Routinely, when Andrew walks into his house, one of his “hot buttons” activates, leaving him fuming. That term—hot button—refers to something inside us that, when triggered, results in emotional hijacking. We lose it.
“Before I walk in, I tell myself to just let it go and keep cool,” he explained. “It doesn’t work.”
What triggers him? “The whole place is a hot mess,” he continued. “Dirty dishes in the sink, clothes thrown everywhere, tables piled high with junk mail. Everywhere you look, it’s chaos.”
Susan, who finds herself in a similar conundrum but with a different trigger, feels equally challenged by her knee-jerk emotional reactivity.
“I work closely with a team, and one of my male colleagues consistently mansplains to us women, many who have more experience and are better performers,” she explained.
Pulling Triggers
So-called hot button triggers, whether from a person or a situation, can elicit a powerful emotional reaction, and very abruptly. In the brain, this stimulus-response occurs in less than one-hundredth of a second. What’s more, once it manifests, the so-called rational, thinking brain (prefrontal cortex) goes offline. The emotional brain has the steering wheel.

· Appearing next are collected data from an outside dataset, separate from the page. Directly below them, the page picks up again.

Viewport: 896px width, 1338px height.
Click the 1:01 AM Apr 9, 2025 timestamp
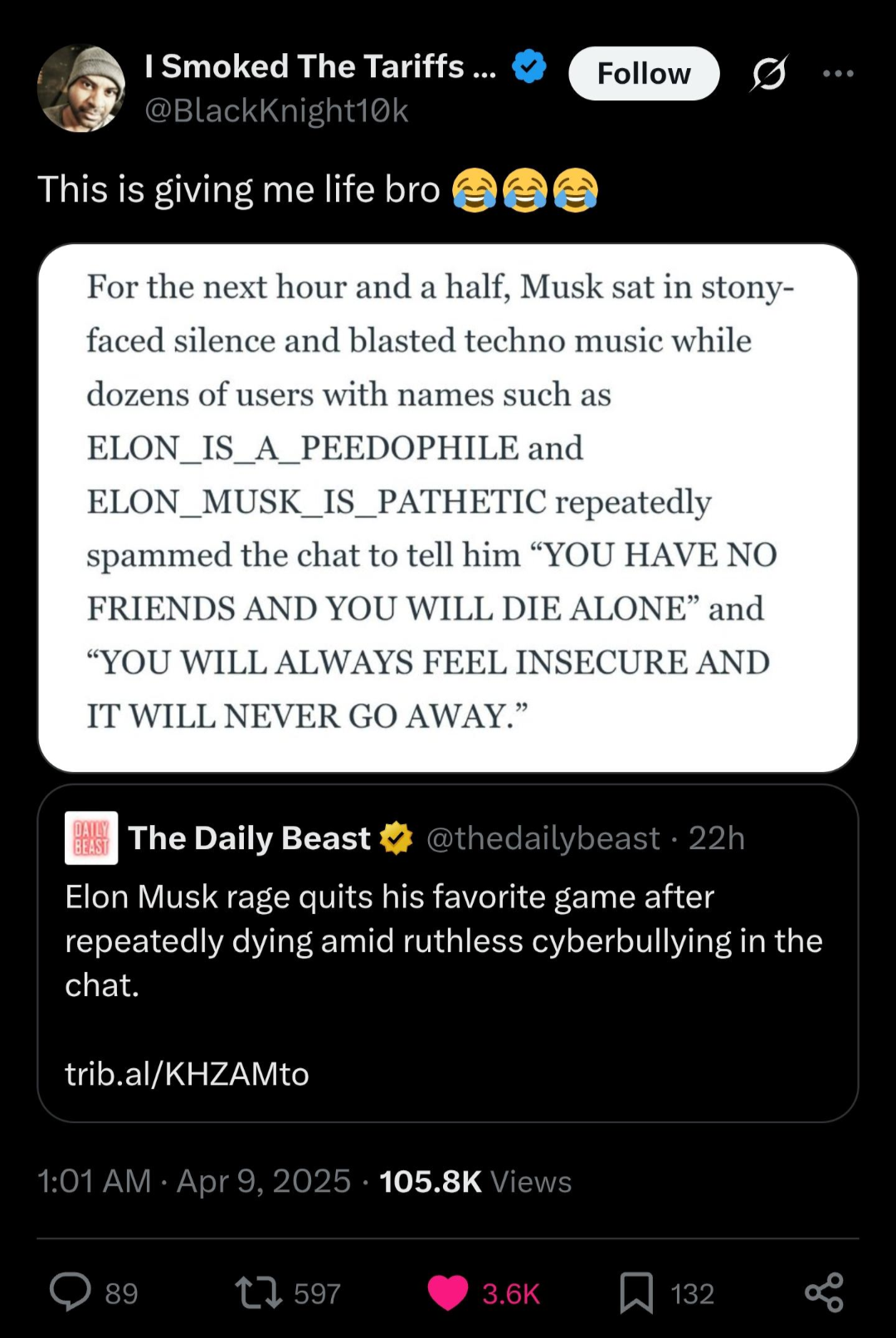[x=194, y=1181]
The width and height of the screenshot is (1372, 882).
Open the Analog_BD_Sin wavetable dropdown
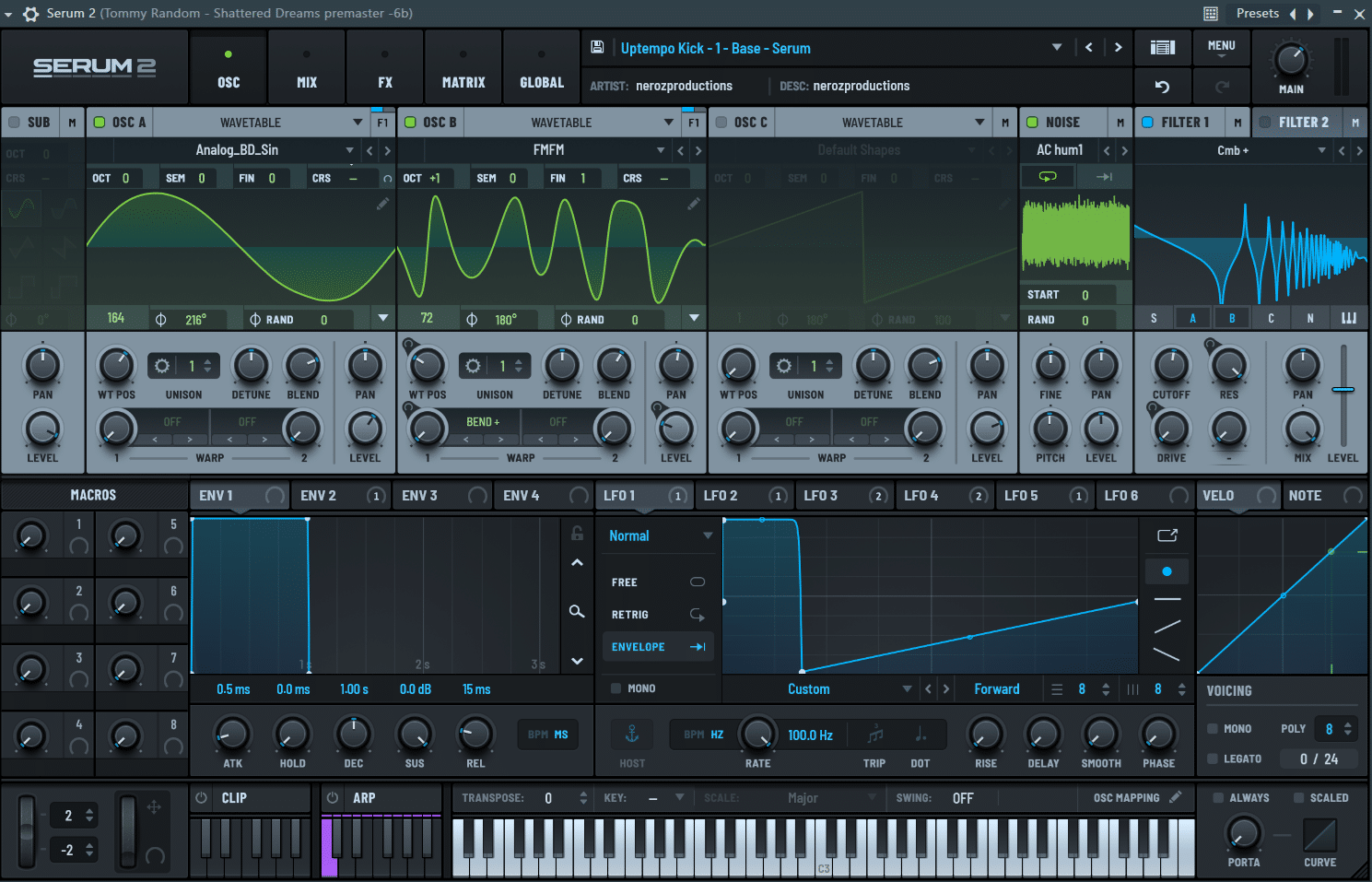pos(349,150)
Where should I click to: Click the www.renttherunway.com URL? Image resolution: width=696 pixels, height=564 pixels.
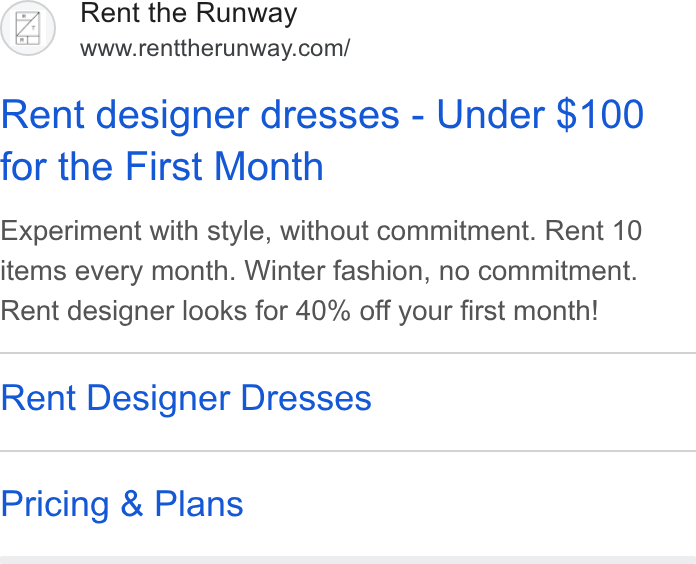coord(215,48)
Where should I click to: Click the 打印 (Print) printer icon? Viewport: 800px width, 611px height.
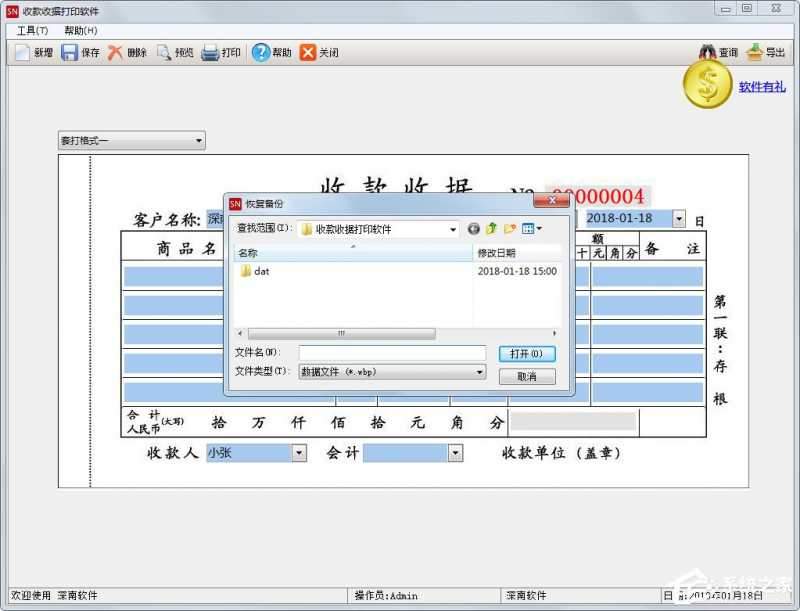point(210,52)
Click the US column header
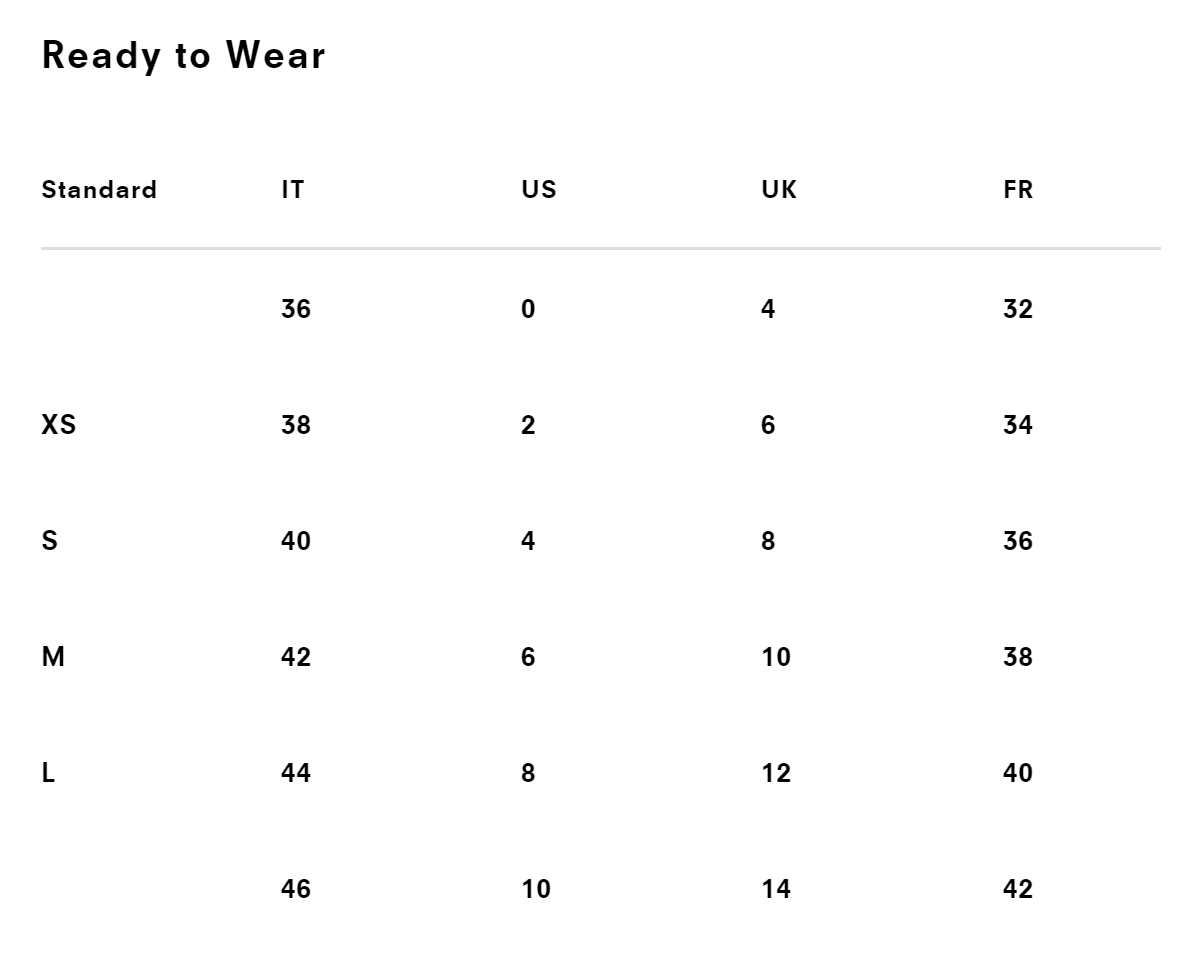 click(x=539, y=190)
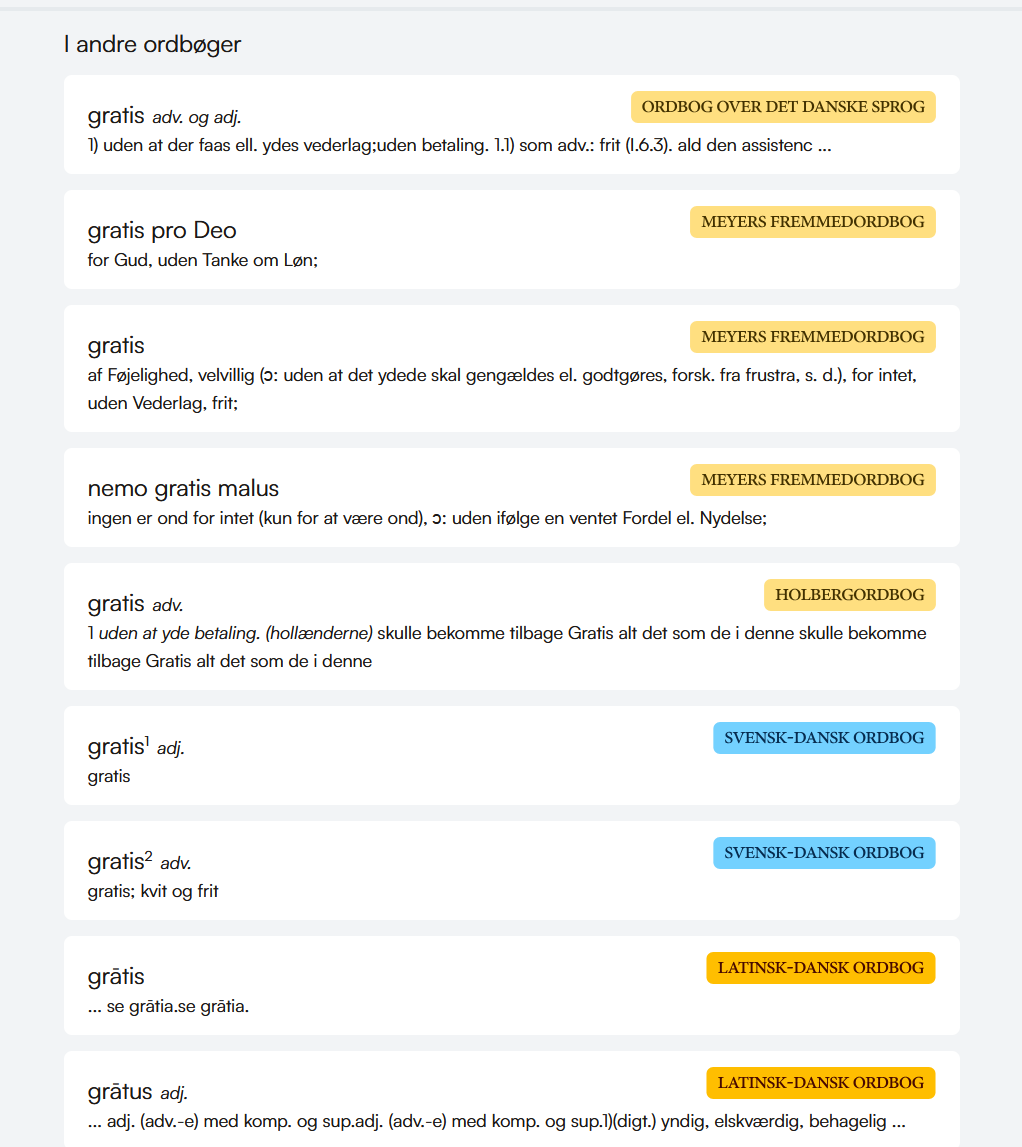Open the 'gratis adv. og adj.' entry
The width and height of the screenshot is (1022, 1147).
[511, 124]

Now, while virtually all of us have hot buttons, the intensity of our reactions often leaves us bewildered. “Why is this such a big deal?” we may wonder. Well, core values, things we believe are important, are integral facets of one’s identity, so when others act in ways that undermine or ignore them, it can feel like callous indifference, at best, and a mental slap in the face, at worst.